Stored data entries:
++++++++++++++++++++
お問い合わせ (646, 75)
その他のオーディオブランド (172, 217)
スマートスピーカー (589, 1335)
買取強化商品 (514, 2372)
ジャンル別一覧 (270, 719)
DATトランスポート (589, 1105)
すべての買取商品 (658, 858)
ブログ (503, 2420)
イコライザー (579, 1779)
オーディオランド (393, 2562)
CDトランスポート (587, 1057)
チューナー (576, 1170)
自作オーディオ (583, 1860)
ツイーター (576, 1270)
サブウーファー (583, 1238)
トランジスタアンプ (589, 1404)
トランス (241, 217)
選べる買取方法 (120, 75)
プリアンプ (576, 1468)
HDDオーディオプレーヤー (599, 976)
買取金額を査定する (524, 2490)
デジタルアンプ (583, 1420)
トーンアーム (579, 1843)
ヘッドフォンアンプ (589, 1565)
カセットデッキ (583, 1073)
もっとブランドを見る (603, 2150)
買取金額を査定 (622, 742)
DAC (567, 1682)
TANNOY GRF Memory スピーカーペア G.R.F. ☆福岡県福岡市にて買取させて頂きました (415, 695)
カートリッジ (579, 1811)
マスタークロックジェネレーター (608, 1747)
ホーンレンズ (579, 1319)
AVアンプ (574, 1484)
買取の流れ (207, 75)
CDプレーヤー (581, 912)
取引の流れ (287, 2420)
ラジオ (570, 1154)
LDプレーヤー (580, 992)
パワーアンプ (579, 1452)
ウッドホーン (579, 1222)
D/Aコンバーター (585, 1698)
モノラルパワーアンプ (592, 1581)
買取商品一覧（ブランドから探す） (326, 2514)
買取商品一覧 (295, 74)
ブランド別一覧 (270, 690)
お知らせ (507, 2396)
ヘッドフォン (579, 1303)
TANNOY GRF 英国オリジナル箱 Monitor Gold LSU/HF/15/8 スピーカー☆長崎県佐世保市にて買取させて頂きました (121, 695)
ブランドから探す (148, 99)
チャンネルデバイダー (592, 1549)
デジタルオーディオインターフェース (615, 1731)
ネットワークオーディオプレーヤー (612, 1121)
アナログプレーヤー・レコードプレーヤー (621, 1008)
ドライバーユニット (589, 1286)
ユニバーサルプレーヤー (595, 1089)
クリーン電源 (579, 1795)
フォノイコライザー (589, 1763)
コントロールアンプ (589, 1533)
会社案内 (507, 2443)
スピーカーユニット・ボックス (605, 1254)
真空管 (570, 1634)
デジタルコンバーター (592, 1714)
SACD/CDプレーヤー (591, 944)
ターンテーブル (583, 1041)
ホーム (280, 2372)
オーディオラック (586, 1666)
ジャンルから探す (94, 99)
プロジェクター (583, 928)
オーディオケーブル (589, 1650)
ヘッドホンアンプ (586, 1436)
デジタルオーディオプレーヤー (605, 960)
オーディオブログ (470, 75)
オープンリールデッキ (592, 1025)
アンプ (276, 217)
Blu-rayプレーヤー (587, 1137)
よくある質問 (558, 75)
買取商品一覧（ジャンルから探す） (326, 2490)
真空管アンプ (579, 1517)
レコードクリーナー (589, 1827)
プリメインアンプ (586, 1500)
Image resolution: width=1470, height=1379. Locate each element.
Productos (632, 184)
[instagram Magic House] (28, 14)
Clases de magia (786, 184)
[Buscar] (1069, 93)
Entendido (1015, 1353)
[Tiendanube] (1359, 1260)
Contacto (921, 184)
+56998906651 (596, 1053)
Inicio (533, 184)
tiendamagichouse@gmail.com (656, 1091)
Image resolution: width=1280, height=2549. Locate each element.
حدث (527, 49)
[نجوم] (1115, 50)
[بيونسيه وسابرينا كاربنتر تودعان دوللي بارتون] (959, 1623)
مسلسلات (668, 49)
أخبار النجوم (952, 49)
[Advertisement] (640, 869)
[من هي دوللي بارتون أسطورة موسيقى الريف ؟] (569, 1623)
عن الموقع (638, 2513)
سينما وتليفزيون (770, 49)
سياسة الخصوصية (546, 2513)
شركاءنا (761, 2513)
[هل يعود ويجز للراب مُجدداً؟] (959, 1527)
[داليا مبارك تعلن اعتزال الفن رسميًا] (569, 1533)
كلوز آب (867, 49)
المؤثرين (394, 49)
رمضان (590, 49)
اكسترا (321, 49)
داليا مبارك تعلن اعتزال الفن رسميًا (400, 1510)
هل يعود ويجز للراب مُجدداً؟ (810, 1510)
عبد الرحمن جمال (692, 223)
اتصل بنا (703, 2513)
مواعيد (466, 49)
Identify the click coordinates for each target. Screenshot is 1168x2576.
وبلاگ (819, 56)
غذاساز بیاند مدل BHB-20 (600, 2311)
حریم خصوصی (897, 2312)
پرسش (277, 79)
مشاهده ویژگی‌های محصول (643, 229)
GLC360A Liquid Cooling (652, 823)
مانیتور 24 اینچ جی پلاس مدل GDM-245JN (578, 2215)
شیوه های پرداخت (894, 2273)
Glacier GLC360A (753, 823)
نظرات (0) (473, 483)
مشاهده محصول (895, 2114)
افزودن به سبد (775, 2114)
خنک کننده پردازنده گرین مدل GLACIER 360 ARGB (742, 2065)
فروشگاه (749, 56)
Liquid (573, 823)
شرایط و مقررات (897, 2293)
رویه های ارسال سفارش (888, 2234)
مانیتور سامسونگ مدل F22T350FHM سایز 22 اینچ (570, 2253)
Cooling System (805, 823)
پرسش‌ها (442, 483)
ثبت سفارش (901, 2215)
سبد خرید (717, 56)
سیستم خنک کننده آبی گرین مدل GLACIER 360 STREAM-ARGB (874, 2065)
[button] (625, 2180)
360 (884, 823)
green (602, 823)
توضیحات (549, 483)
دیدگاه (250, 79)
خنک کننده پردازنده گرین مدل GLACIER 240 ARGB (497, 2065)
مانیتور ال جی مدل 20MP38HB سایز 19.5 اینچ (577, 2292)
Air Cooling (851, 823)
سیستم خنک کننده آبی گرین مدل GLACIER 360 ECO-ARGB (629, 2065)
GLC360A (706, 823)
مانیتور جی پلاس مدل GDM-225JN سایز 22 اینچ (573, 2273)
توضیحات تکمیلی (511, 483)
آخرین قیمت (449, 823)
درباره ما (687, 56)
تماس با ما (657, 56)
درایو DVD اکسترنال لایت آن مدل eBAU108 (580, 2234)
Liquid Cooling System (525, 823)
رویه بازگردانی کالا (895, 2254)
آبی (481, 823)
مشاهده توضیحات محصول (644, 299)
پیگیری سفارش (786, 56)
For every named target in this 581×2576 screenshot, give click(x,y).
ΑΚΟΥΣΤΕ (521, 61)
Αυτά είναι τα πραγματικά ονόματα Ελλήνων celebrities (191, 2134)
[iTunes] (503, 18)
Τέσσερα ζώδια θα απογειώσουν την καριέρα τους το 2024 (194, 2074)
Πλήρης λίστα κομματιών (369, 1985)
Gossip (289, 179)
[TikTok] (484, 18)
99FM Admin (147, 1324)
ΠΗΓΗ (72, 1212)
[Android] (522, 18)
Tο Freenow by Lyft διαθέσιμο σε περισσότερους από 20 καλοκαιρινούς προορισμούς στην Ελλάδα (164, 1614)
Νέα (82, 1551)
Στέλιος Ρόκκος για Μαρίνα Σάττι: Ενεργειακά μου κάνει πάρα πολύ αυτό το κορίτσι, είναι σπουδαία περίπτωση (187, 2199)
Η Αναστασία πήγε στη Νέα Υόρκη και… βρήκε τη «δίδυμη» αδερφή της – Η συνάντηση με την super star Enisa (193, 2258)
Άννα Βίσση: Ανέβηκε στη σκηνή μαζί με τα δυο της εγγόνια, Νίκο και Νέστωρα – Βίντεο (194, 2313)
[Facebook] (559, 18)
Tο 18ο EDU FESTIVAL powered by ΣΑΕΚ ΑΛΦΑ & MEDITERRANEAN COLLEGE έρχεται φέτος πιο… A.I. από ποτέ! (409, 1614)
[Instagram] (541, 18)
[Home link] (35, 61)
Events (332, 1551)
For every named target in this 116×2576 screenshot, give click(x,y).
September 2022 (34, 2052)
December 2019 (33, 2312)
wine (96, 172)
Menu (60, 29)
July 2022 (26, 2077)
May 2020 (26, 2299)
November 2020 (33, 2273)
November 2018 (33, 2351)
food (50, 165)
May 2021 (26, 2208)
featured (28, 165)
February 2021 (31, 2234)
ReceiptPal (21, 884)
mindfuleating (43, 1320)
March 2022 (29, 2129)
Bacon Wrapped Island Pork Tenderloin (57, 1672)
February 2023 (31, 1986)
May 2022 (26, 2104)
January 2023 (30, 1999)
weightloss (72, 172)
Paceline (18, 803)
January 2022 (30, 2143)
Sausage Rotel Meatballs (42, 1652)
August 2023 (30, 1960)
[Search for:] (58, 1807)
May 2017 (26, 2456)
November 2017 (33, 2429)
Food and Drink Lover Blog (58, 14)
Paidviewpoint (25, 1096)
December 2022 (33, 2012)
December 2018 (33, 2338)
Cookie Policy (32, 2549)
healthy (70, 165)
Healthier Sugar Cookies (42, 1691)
++++++++++++++++++++
-- PROMPT --
The lines above, starting at the one with "اكسترا (321, 49)" and ending at the one with "وبلاگ (819, 56)", are the only ones to return, exactly as written.

-- RESPONSE AREA --
اكسترا (321, 49)
داليا مبارك تعلن اعتزال الفن رسميًا (400, 1510)
هل يعود ويجز للراب مُجدداً؟ (810, 1510)
عبد الرحمن جمال (692, 223)
اتصل بنا (703, 2513)
مواعيد (466, 49)
Identify the click coordinates for each target. Screenshot is 1168x2576.
وبلاگ (819, 56)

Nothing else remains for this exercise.